There's also a special interface in .NET called System.IDisposable which you should know about. When a class implements it, it normally signals that the class has unmanaged resources that need releasing in a deterministic manner. An easy example is a file stream: when you ask .NET to open a file for you, it calls into the operating system and tries to open the file, but let's imagine that there's some problem, such that your code throws an exception. Your application has exception handling code, and so proceeds on its way. But you never closed that file, so as far as the OS is concerned, you still have it open.

You now try to examine the file in another program, but when that program asks the OS to open the file, it refuses! It's possible that when the GC runs it will take care of this, but who knows when that will be? Calling GC.Collect all the time is a bad idea (in terms of performance) and is not guaranteed to fix your problem anyway.
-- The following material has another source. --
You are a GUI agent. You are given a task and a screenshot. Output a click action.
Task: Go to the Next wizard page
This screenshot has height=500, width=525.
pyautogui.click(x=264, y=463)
This is where IDisposable comes to the rescue: the FileStream class implements IDisposable, which requires it to have a Dispose method, which is used to close these sorts of resources.

Conclusion

Interop is a fascinating world. .NET itself is, in many ways, one giant mass of interop. Whenever you use anything that implements IDisposable, there's a good chance that there's some interop going on behind the scenes. Of course, if you're working with .NET, analysis tools like ANTS Memory Profiler can make your life a lot easier, whereas there are fewer shortcuts available if you're working with unmanaged code or interop. That said, with Windows 8 and WinRT looming in the distance, interop is going to become both more important and much easier.